The movie begins with a gruff bamboo cutter in a forest. The colors are pastel and watercolor; the drawing resembles charcoal sketches. Cutting away at bamboo, the farmer sees a shaft of light; then a plant yields a doll-like creature that, once he spirits it off to his cabin to show his wife, transforms into a human baby. Despite being in middle age, the wife discovers she can feed the baby (the breastfeeding depictions are very matter-of-fact); the little girl is growing at an accelerated rate. She soon starts playing with some of the males who live in the neighboring area; they nickname her “L’il Bamboo.” The leader of the boys is the slightly older Sutemaru, and all seems right for L’il Bamboo in the pastoral paradise where she runs and plays and laughs and sings a song about the nature of all living beings, a song she can’t remember having learned but which she’s always known.
Her adoptive pop has other ideas, especially after “the gods,” as he believes, bestow a lot of gold upon him; he goes and buys a castle in the capital, and venture to make the little girl into a genuine princess. L’il Bamboo’s heart breaks, but she wants to honor her father’s wishes. Here’s where the movie’s story takes a rather infuriating turn. As the girl, soon given the name “Kaguya,” is trained and then visited by a quintet of ostensibly noble suitors, the story turns into a kind of nightmare of patriarchy. Kaguya, bright and talented and beautiful, suffers through multiple squelchings of her own desire, and then acquiesces to the venal wishes of the authority figures she loves. The movie is so emotionally roiling because it, too, is of two minds. It wants Kaguya’s unfettered spirit to have its way, but it also recognizes the almost primordial obligation that binds us to family and convention. Kaguya’s got her oafish father’s number, and when she stands up to him it’s thrilling: “If I see you in a courtier’s cap I’ll kill myself,” she tells him calmly at one point. And the father’s ignorance is startling: he truly believes that what he’s putting Kaguya through is for her own happiness, that this status is something she covets as much as he. Things take an even more jarring turn once Kaguya finds out just where she’s from.
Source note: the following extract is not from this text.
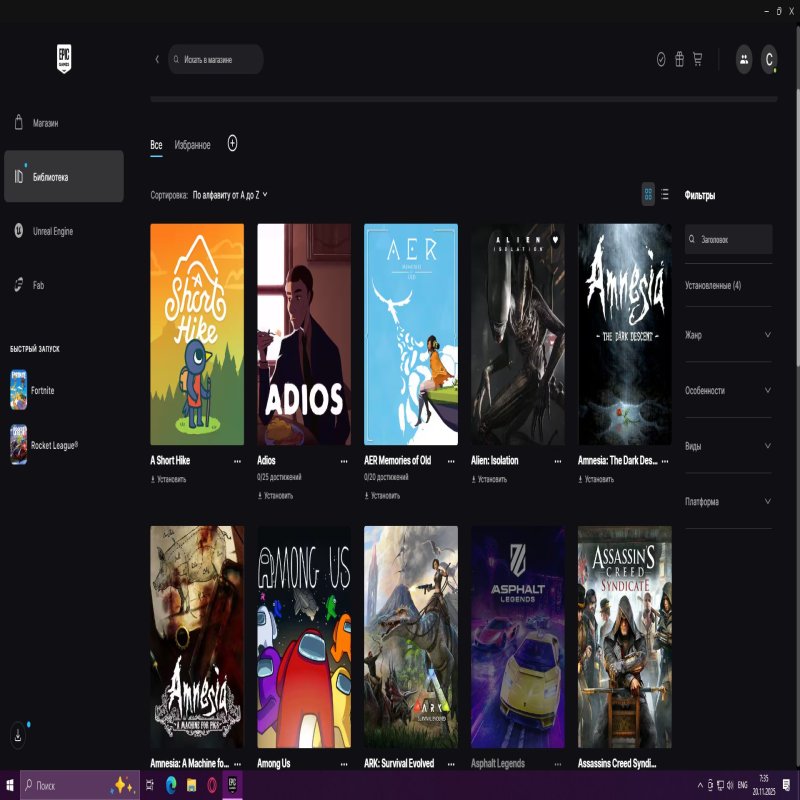The height and width of the screenshot is (800, 800).
Task: Click the store search input field
Action: [x=220, y=60]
Even if you have trouble hooking into the scenario’s cultural idiosyncrasies—the concerns of this movie, while not “Japanese” in and of themselves, are addressed in a very specifically Japanese way—every frame of “Princess Kaguya” is astonishingly beautiful. What looks rather rudimentary at the film’s opening is revealed to have a depth that never stops yielding beauty; check out the shadows that fall over the bamboo cutter as he runs from the forest with his discovery cradled in his arms. The movement animation of the baby “L’il Bamboo” is some of the best depiction of infant development ever in any medium: so much study, care, and artistry. Creatures both found in nature (insects, birds) and not (storm clouds that become dragons) are drawn with remarkable sensitivity.
I believe the movie is best experienced with its original Japanese-language soundtrack; its widest release, however, will be in an English-language dub featuring James Caan voicing the bamboo-cutter, Mary Steenburgen as the wife, and Chloe Grace Moretz as Kaguya. Due to a screening snafu I was able to experience about fifteen minutes of this version and can report that it sounds as if these performers honor the material well, so either way, don’t miss this if you are an animation fan.